Assignment
Every line in the entries where "agent" is found should be copied.

Raw data
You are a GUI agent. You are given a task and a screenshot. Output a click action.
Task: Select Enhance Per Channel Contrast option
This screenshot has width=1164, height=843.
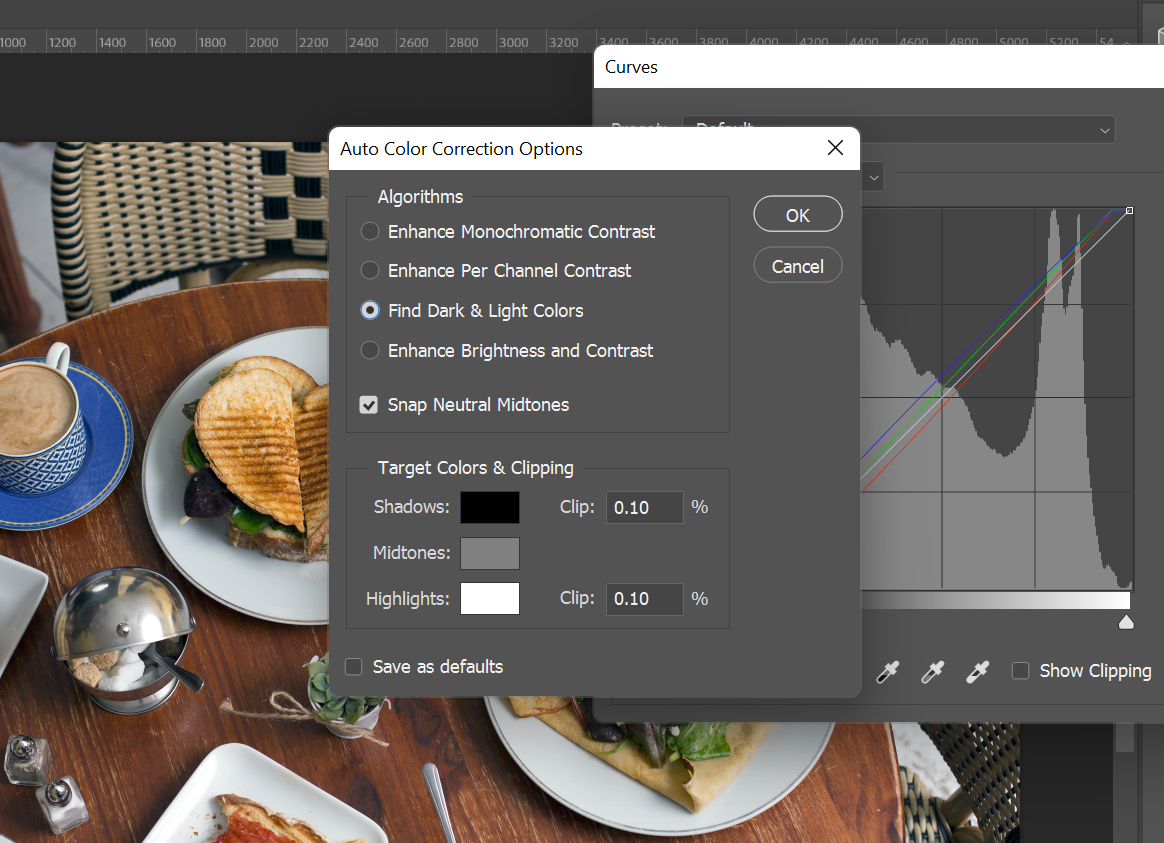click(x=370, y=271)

---

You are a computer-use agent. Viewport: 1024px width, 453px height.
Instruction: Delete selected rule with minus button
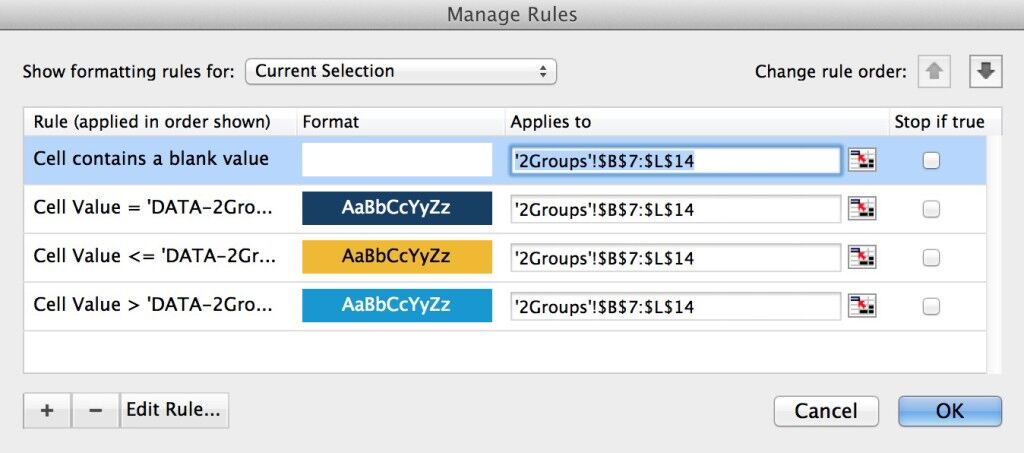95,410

Exercise solution
You are a GUI agent. You are given a task and a screenshot. Output a click action.
You are a computer-use agent. Viewport: 1024px width, 453px height.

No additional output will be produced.